The task calls for every line of the data to be repeated exactly.

Data
------------------------------------

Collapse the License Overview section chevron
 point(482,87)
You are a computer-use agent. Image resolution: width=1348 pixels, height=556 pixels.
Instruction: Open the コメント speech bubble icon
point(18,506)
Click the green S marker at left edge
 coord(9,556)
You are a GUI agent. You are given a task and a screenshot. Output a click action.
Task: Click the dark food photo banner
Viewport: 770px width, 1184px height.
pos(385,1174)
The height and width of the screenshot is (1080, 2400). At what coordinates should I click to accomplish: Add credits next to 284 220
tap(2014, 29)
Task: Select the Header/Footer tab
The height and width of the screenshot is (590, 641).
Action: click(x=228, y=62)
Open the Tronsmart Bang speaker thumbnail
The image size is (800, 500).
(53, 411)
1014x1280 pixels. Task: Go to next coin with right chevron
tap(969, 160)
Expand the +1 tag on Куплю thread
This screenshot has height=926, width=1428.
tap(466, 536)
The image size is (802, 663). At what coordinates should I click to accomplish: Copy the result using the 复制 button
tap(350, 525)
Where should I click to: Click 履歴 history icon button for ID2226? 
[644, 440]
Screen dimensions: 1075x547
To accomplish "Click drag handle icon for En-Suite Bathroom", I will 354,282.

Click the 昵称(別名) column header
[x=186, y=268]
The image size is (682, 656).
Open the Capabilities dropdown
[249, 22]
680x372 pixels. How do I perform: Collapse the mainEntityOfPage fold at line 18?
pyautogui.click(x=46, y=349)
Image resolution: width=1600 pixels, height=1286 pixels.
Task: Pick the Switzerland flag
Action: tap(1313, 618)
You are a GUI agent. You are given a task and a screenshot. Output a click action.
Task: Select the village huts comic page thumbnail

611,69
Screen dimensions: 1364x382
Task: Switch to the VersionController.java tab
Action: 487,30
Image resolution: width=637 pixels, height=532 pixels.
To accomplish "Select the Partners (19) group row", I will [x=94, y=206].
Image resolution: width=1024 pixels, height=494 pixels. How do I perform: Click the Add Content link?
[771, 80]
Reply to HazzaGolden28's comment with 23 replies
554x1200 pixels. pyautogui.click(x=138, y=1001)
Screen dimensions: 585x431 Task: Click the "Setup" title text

------------------------------------

Response area
Collapse the License Overview section chevron
 point(482,87)
You are a computer-use agent. Image resolution: width=1348 pixels, height=556 pixels.
Instruction: Open the コメント speech bubble icon
point(18,506)
Click the green S marker at left edge
 coord(9,556)
You are a GUI agent. You are given a task and a screenshot. Output a click action.
Task: Click the dark food photo banner
Viewport: 770px width, 1184px height.
pos(385,1174)
The height and width of the screenshot is (1080, 2400). At what coordinates should I click to accomplish: Add credits next to 284 220
tap(2014, 29)
Task: Select the Header/Footer tab
The height and width of the screenshot is (590, 641).
Action: click(x=228, y=62)
Open the Tronsmart Bang speaker thumbnail
The image size is (800, 500).
(53, 411)
1014x1280 pixels. Task: Go to next coin with right chevron
tap(969, 160)
Expand the +1 tag on Куплю thread
This screenshot has height=926, width=1428.
tap(466, 536)
The image size is (802, 663). At what coordinates should I click to accomplish: Copy the result using the 复制 button
tap(350, 525)
Where should I click to: Click 履歴 history icon button for ID2226? 
[644, 440]
Screen dimensions: 1075x547
To accomplish "Click drag handle icon for En-Suite Bathroom", I will 354,282.

Click the 昵称(別名) column header
[x=186, y=268]
The image size is (682, 656).
Open the Capabilities dropdown
[249, 22]
680x372 pixels. How do I perform: Collapse the mainEntityOfPage fold at line 18?
pyautogui.click(x=46, y=349)
Image resolution: width=1600 pixels, height=1286 pixels.
Task: Pick the Switzerland flag
Action: tap(1313, 618)
You are a GUI agent. You are given a task and a screenshot. Output a click action.
Task: Select the village huts comic page thumbnail

611,69
Screen dimensions: 1364x382
Task: Switch to the VersionController.java tab
Action: 487,30
Image resolution: width=637 pixels, height=532 pixels.
To accomplish "Select the Partners (19) group row", I will [x=94, y=206].
Image resolution: width=1024 pixels, height=494 pixels. How do I perform: Click the Add Content link?
[771, 80]
Reply to HazzaGolden28's comment with 23 replies
554x1200 pixels. pyautogui.click(x=138, y=1001)
Screen dimensions: 585x431 Task: Click the "Setup" title text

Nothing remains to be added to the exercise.